In North America, Mother’s Day is Sunday. We’re inundated by how wonderful, how noble, how fantastically loving and sweet Mothers are.
But…what if yours wasn’t?
What if your mother was a cautionary tale?
What if thinking of your mother brings back memories of neglect, abuse, terror?
Hallmark sure as hell doesn’t make a card for that.
It’s so hard to read about all these wonderful mothers, who adore their kids, their grandkids, and not resent it being shoved in your face. Be it on Facebook, TV, radio or newspapers. It makes you want to go into hiding until it’s all over and done with.
It’s even harder when you’re a mother yourself. You parent your children, and a small secret part of you wonders why your mother didn’t love you the way you love your children. You’re haunted by things done in the past, and find yourself comparing your child’s childhood to your own, and wonder why your mother didn’t treat you better. How she could be abusive, or allow others to be to you.
When the one person that should have loved you unconditionally, taught you self worth, self confidence, self esteem, sought instead to cause you pain, torment, anguish, it’s a hard thing to let go of.
When thoughts of your mother’s voice, instead of being loving encouragement, bring feelings of guilt, pain, and sorrow.
When you hear people say, “You only get one mother!” your knee jerk reaction is to think, “Thank GOD!” because there’s no way you could’ve survived two of them.
When you lost, or never had your mother, not due to death, but to addictions, mental illness, personality disorders, it makes it impossible to join in on the lauding of motherhood as the epitome of loving perfection.
Even if it was a matter of her being caught in her own demons from her past, struggling with a history of abuse she endured, that left her unable, incapable, of being the mother you needed and deserved. Not that she was a bad, or evil person, but that her best wasn’t good enough.
Others, who had a very different experience, don’t understand. Well meaning though they are, the encouragement to call, send a card, to forgive because we all make mistakes, are rubbing salt in the wound.
For the motherless among us, being estranged, be it by our own choice, or having it thrust upon us, is a difficult, painful experience. If it was our choice, it was a choice made out of desperation, of needing to protect ourselves, our children, from the toxic person who raised us. If it was a choice thrust upon us, we struggle mightily with the feelings of abandonment, and wonder why we weren’t good enough to be loved the way every child deserves.

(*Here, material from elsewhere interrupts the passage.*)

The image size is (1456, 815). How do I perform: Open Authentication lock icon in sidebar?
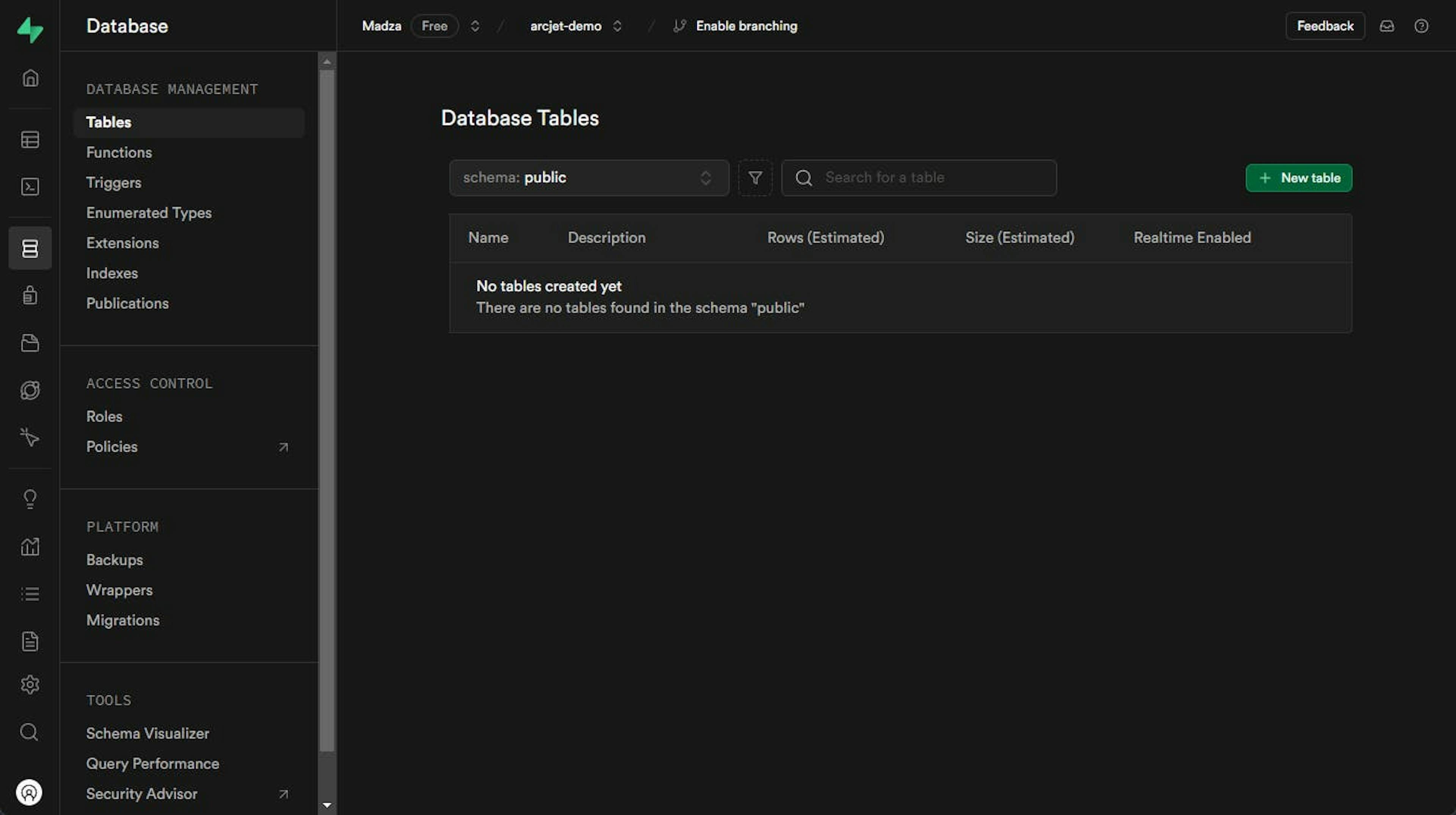click(x=30, y=295)
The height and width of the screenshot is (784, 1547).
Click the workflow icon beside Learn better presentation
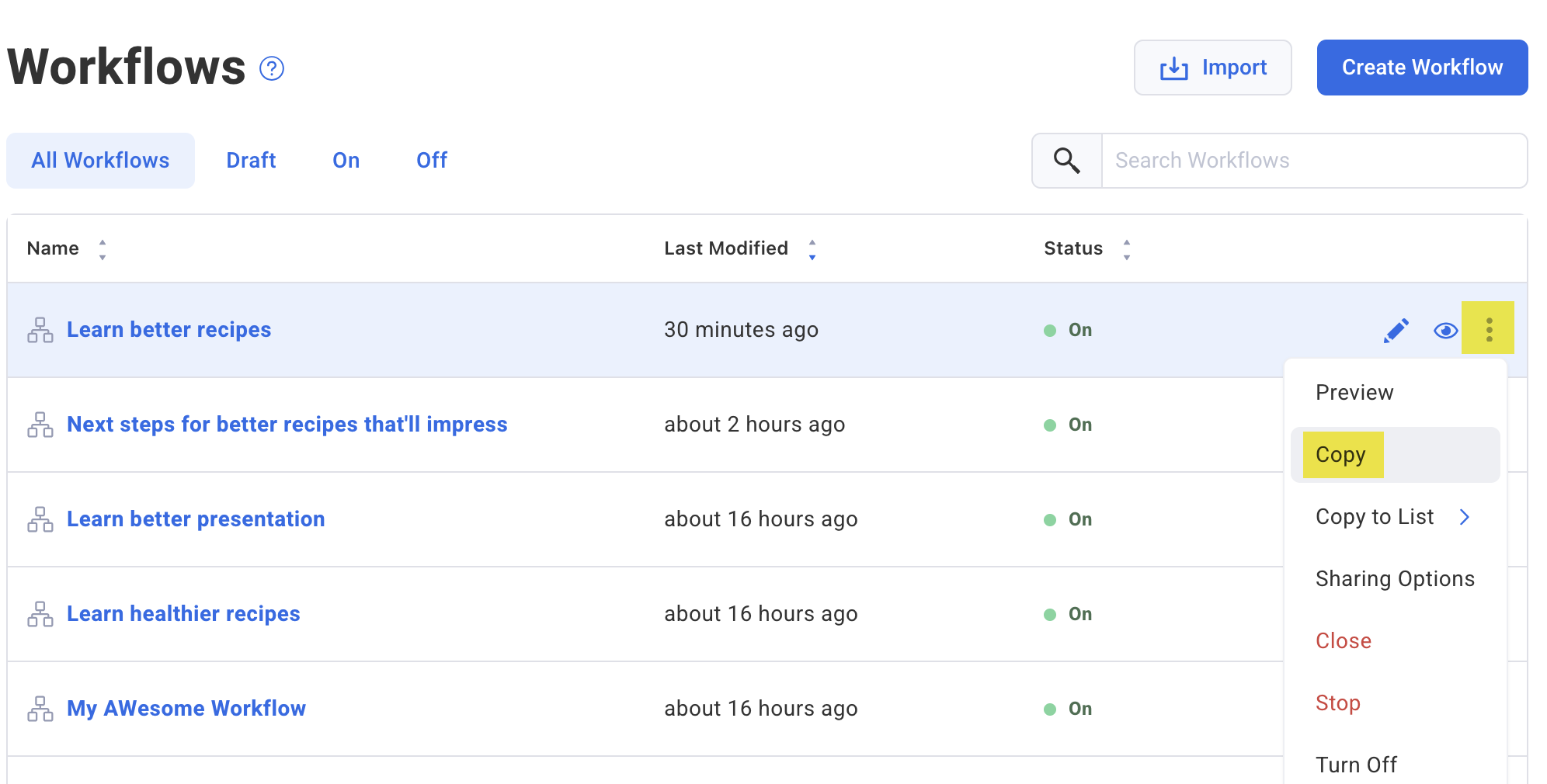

To the motherless, I say: this is not, and never has been your fault. The failing was hers, not yours. You are worthy of being loved, you are special, wonderful, and worthy of respect and kindness.
Sometimes, the best we can do is use our experiences as a cautionary tale. To not parent as we were, to be a better mother than we had, to ensure that our children never feel the bitterness of Mother’s Day when they have a mother unworthy of celebration.
To ensure that our children never know what it’s like to feel unwanted, unloved, rejected, abused, abandoned.
To be the mother we wish we’d had. That we deserved to have.
And to you, who struggle to find your way in motherhood without a path of example to follow, to you who lie awake at night, terrified that, despite your best efforts, you’re following the path your own mother set for you, I say, it’s going to be ok. You can change your path. You can make your own way.
You are a strong, brave person. You have made it through what was, and are living what is.
You can do this.
Celebrate the mother you are, not the mother you wish you had. Celebrate you. Celebrate the mother of your children, for the mother she is.
For those who aren’t parents, I offer you the same. Celebrate whatever woman in your life that inspires you to be a better person. Be it another family member, a best friend, a best friend’s mother. They may not have been the woman that raised you, but I think Mother’s day should broaden to include those who love and support others.
Celebrate you. You are your own champion, your own protector, all those things that a mother was meant to be, but wasn’t for you. You learned to do it for yourself.
Happy Mother’s Day to you all, who don’t have a mother to celebrate, for being the person you are.